A development proposed for 18788 72 Avenue, 7151 and 7111 188 Street includes three five-storey mixed-use buildings and 31 townhouses. (City of Surrey)

A development proposed for 18788 72 Avenue, 7151 and 7111 188 Street includes three five-storey mixed-use buildings and 31 townhouses. (City of Surrey)

UPDATE: ‘Absurdly dense’ projects approved for booming Clayton neighbourhood

Latest developments join list of projects near new school, future community centre

Two more large developments in a booming Clayton neighbourhood passed third reading at Monday night’s city council meeting (July 22).

Each project, located on the same block, proposes more than 100 residential units. Each are within close proximity to several other large scale residential projects currently in the works in the neighbourhood, which is adjacent to the new Salish Secondary high school and the future Clayton Community Centre.

The first application is to build a five-storey mixed-use building and a four-storey apartment building at 18758 and 18742 72 Avenue. It requires an amendment of the Official Community Plan to rezone the commercial property to multiple residential, and to rezone a one-acre residential zone to a comprehensive development zone. It would provide 108 total residential units and 12,917 square feet of ground-floor commercial space.

Five elementary students and five high school students are projected from this development. These students would attend Hazelgrove Elementary, which is operating at 166 per cent capacity, and Clayton Heights Secondary, which operates at 110 per cent capacity. The city report notes that two new 650-capacity schools, Maddaugh Road Elementary and Regent Road Elementary will open in September 2021 and January 2022.

Of the 59 existed trees on site, all would be removed. A total of 122 replacement trees would be planted, and the developer would be required to give $1,600 to the Green City Fund.

The second Cloverdale development at public hearing on Monday night was a proposal to develop three five-storey mixed-use buildings and 31 townhouses at 18788 72 Avenue, 7151 and 7111 188 Street.

It requires an amendment to the Official Community Plan to change the area from commercial to multiple residential.

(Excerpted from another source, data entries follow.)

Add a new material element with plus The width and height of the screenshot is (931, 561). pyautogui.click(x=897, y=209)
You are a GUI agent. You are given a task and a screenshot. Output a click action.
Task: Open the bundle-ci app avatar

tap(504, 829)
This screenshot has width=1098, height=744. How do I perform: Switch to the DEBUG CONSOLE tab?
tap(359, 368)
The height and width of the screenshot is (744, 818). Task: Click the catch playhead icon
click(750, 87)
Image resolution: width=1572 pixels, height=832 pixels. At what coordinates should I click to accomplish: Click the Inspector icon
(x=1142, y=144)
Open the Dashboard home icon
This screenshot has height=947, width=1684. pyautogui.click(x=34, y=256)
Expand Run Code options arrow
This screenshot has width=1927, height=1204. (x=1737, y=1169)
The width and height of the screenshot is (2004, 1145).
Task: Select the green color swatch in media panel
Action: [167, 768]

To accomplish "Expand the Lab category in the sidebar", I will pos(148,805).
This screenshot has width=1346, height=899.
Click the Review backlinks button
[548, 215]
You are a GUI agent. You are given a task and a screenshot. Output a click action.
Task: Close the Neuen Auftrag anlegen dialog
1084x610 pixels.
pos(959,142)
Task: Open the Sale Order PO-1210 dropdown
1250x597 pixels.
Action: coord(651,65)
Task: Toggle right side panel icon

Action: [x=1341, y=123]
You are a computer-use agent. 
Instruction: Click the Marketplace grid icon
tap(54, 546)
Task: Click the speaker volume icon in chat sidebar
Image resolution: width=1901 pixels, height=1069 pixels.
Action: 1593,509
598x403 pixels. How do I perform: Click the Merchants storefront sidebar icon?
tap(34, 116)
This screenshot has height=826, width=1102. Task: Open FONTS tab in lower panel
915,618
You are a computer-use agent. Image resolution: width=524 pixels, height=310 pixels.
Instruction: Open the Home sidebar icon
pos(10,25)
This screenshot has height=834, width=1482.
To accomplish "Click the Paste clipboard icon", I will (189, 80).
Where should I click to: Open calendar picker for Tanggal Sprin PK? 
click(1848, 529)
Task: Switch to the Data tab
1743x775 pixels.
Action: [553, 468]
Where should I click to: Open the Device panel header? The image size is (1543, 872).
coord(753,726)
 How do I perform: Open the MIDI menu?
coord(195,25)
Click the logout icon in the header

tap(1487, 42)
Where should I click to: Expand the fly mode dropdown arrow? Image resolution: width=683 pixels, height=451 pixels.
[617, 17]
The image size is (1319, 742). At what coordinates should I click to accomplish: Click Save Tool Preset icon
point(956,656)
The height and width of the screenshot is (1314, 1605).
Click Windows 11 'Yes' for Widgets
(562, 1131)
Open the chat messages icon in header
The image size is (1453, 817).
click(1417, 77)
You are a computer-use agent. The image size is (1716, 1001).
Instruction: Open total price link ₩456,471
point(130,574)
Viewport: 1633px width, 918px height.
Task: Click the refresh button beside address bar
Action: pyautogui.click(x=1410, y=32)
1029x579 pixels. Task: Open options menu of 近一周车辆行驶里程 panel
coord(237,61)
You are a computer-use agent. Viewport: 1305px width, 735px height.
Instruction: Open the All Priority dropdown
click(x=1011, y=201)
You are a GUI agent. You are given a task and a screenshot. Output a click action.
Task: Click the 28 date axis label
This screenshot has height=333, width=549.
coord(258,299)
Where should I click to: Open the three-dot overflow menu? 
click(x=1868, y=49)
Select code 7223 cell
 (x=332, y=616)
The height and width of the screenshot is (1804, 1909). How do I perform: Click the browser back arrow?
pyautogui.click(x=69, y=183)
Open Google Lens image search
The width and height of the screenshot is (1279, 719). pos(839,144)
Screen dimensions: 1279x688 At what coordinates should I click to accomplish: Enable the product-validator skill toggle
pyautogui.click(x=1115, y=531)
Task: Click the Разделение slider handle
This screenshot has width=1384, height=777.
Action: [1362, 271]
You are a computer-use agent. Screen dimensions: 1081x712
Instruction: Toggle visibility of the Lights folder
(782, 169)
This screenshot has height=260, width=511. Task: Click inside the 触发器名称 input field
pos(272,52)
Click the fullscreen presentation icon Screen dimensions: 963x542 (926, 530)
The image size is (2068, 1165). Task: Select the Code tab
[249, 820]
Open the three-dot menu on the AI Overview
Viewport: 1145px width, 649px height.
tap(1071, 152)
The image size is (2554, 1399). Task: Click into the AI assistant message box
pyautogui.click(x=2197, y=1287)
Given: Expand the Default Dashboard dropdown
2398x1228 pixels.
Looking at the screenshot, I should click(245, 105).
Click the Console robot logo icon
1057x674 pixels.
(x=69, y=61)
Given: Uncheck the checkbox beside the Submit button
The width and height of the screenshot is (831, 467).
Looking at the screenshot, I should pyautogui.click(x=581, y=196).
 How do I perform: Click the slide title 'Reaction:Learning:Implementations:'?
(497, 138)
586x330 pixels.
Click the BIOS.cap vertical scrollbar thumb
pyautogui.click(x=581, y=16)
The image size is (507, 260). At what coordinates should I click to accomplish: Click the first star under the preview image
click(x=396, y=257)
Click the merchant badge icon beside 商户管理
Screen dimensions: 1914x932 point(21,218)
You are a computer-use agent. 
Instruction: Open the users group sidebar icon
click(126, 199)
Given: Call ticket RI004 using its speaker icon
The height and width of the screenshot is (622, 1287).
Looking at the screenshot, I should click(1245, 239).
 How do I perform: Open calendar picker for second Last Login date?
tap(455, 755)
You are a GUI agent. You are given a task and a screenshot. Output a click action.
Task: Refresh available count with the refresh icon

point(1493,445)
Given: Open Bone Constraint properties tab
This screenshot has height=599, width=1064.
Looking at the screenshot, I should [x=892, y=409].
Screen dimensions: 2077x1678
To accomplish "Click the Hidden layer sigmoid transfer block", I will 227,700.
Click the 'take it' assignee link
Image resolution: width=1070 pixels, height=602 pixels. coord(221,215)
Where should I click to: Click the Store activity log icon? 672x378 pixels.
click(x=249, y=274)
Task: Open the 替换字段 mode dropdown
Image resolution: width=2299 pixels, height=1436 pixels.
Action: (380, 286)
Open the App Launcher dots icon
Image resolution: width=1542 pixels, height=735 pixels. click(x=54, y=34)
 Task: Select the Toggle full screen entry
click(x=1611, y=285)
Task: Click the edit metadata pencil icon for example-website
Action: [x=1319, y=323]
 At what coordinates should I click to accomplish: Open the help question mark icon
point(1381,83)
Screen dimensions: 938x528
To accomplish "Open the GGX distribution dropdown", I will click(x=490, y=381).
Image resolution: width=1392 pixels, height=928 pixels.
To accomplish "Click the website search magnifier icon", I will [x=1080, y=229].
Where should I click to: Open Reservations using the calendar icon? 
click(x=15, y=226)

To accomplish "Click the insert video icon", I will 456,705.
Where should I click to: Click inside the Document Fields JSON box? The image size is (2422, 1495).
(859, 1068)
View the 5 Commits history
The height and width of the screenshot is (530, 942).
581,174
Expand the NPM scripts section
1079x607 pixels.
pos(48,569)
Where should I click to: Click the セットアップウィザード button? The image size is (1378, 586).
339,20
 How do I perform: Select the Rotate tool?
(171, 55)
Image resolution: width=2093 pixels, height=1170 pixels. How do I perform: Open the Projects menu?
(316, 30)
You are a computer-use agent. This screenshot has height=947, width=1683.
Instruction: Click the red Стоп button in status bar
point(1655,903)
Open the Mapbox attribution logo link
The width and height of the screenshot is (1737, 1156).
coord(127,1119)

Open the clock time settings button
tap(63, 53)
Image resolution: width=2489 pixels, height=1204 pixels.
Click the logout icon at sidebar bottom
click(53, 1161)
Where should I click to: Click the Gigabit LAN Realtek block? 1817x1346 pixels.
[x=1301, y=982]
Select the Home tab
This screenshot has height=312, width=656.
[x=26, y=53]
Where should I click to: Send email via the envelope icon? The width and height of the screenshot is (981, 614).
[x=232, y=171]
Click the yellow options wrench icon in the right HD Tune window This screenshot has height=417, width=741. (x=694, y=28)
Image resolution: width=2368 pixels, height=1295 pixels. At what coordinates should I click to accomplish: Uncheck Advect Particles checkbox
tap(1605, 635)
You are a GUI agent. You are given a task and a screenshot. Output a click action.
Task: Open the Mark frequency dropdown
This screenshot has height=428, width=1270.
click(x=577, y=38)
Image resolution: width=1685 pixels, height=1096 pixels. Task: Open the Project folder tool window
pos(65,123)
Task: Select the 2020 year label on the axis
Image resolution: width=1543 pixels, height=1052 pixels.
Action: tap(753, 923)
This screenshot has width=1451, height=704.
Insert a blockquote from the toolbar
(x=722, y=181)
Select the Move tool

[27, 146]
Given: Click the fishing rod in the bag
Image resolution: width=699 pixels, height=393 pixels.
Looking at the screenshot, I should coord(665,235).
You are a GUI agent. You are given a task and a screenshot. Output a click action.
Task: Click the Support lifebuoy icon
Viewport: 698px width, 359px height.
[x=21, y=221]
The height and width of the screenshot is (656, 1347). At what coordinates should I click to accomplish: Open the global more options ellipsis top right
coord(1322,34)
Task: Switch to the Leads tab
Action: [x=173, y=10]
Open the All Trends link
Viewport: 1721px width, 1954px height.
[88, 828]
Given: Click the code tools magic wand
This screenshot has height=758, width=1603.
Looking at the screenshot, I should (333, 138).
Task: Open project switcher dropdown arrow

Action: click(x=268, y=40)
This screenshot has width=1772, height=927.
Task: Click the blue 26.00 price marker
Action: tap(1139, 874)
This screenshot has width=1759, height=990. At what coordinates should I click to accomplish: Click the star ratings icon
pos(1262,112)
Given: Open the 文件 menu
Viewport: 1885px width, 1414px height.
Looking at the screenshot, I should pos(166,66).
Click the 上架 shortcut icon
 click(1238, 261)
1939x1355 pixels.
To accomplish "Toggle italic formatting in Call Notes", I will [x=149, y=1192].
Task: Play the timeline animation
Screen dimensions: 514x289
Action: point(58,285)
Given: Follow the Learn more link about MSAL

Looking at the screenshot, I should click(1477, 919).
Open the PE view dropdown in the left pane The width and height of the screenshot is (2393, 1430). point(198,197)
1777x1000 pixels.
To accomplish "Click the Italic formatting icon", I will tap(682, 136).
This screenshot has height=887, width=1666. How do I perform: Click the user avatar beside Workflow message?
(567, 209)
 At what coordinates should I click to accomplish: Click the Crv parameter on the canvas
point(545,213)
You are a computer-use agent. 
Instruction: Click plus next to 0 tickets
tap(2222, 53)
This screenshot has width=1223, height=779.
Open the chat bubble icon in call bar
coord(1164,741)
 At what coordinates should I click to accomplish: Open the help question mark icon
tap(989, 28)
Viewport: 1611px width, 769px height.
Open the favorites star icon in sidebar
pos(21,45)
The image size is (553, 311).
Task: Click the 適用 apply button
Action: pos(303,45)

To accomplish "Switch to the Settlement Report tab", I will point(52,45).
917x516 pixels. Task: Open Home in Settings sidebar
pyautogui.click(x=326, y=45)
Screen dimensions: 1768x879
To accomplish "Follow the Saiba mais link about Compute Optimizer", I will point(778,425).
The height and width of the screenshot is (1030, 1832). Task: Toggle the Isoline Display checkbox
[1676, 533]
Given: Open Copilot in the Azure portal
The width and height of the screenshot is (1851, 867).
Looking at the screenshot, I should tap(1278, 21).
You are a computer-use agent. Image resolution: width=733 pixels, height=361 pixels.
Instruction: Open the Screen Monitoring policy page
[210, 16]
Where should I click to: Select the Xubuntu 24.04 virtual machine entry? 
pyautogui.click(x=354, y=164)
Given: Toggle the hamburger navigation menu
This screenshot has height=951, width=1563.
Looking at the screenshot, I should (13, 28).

The development would include a total of 118 residential units and 31 townhouses, as well as 18,576 square feet of ground-floor commercial space.

Projected students from this development are noted as 14 for Hazelgrove Elementary and 10 for Clayton Heights Secondary. All of the mature trees on site, numbering 56 total, would be removed for the project. The developer proposes planting 149 replacement trees.

Both of the Clayton developments are nearby several others that are in the works, including a 71-unit townhouse project at 18455 72 Avenue; a 95-unit townhouse development at 7327 184 Street, 18365, 18343, 18317 73 Avenue; an 83-unit townhouse project at 18611 72 Avenue; a 96 townhouse and 71 apartment project at 18855 and 18805 72 Avenue; and 166 townhouses proposed for 18738, 18726 and 18702 74 Avenue.

In December 2018, city council referred the last two of those townhouse developments in the rapidly growing neighbourhood back to staff over school capacity concerns.

Chris Pighin, a neighbour who represents a nearby strata council, told council Monday night that both applications raised concerns in the neighbourhood, as the addition of hundreds of housing units brings with it infrastructure concerns, including transit, parking and school overcrowding.

The proposal is “absurdly dense,” he said. “We can’t handle what we have now. It’s already becoming an issue for our schools.”

“I know the current council rode a platform into office on smart proposals and densification and I’m asking for that consideration [here],” he said, pointing to Surrey Safe Coalition’s campaign promise of “Smart Development.”

Pighin thanked Hub Engineering, the consultant for the projects, for coming to the meeting, but said he doubted they lived in the area and could “appreciate the impact” of the density firsthand.

“I live there,” he said. “It’s deflating to see these projects come in, one after the other, when just down the street [we have] the same problems going on [with other developments.”

Mary-Em Waddington, who ran for school board in the last civic election, spoke out on the “catastrophic overcrowding” in area schools. She noted that, when taking into account other units from ongoing projects in the area, there are a total of 465 units being added to one intersection. The infrastructure is not in place to support that, she said.

Neighbour Natasha Royer also spoke out, this time on traffic volumes along an already busy street.

Mike Kompter, a representative of Hub Engineering, who consulted on both developments, noted that the application processes for the developments had been launched in 2014 and 2016, and that the neighbourhood concept plan already sectioned the properties as “commercial mixed use, and that’s what’s being proposed tonight.”

He pointed to years of work with city staff on the project to do consultations, including a traffic study.

Both of the applications passed third reading, with councillors Stephen Pettigrew, Brenda Locke and Jack Hundial voting against. They were concerned with, respectively, clear-cutting, school overcrowding, and density.